MonkeyLearn is a user-friendly, NLP-powered platform that helps you gain valuable insights from your text data.
Once you’ve trained your models to deliver accurate insights, you can connect your text analysis models to your favorite apps (like Google Sheets, Zendesk, Excel or Zapier) using our integrations (no coding skills needed!), or through MonkeyLearn’s APIs, available in all major programming languages.
The Natural Language Toolkit (NLTK) with Python is one of the leading tools in NLP model building. Focused on research and education in the NLP field, NLTK is bolstered by an active community, as well as a range of tutorials for language processing, sample datasets, and resources that include a comprehensive Language Processing and Python handbook.
Stanford Core NLP is a popular library built and maintained by the NLP community at Stanford University. It’s written in Java ‒ so you’ll need to install JDK on your computer ‒ but it has APIs in most programming languages.

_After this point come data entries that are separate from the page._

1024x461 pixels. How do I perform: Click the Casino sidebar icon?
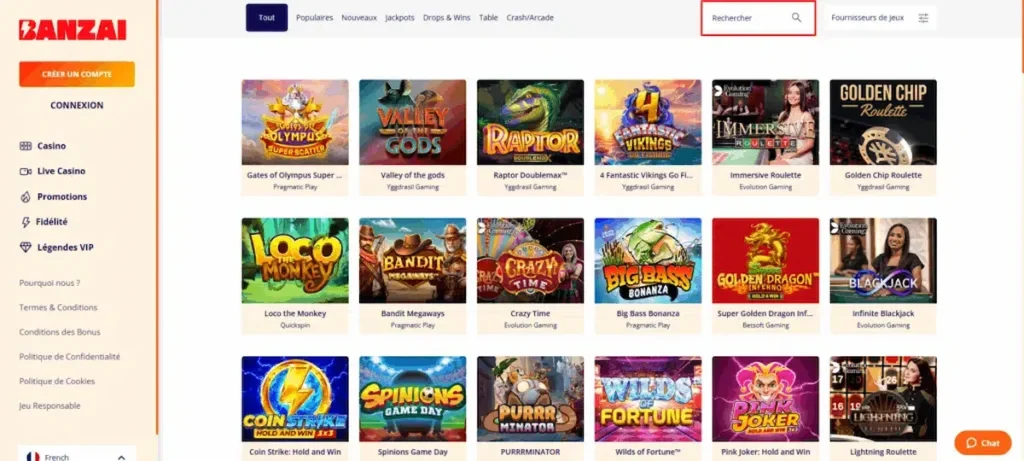tap(25, 146)
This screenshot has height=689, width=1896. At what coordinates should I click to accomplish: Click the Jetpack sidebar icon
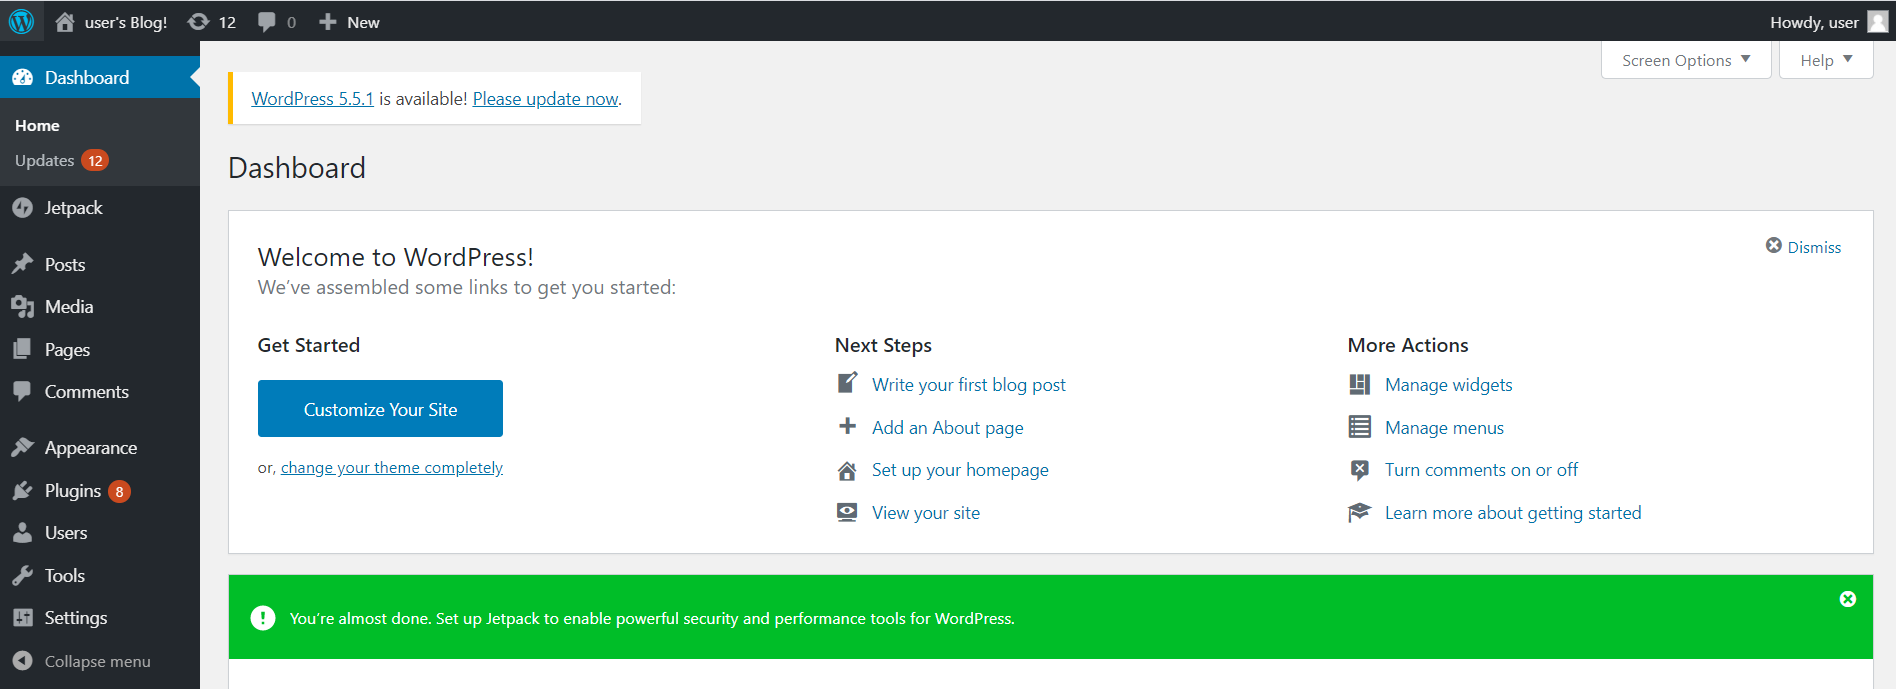[22, 208]

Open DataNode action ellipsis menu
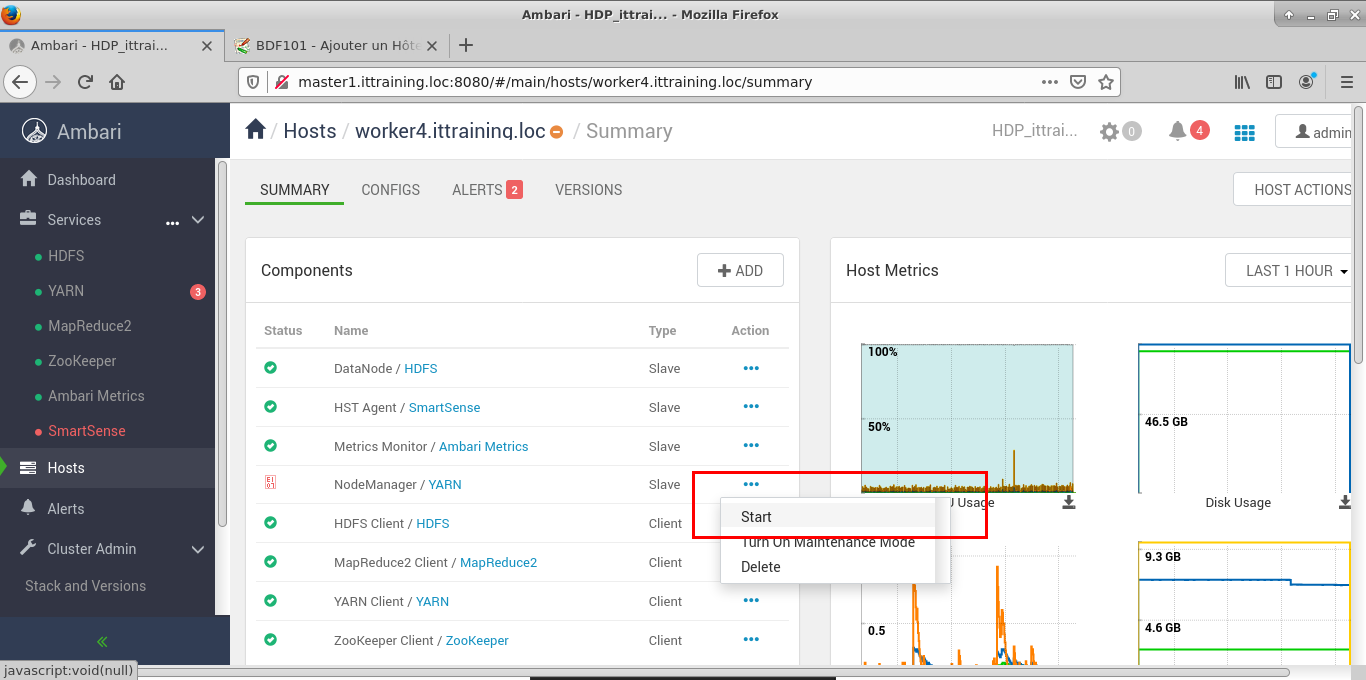tap(751, 368)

One of the newest open-source Natural Language Processing with Python libraries on our list is SpaCy. It’s lightning-fast, easy to use, well-documented, and designed to support large volumes of data, not to mention, boasts a series of pretrained NLP models that make your job even easier. Unlike NLTK or CoreNLP, which display a number of algorithms for each task, SpaCy keeps its menu short and serves up the best available option for each task at hand.
Gensim is a highly specialized Python library that largely deals with topic modeling tasks using algorithms like Latent Dirichlet Allocation (LDA). It’s also excellent at recognizing text similarities, indexing texts, and navigating different documents.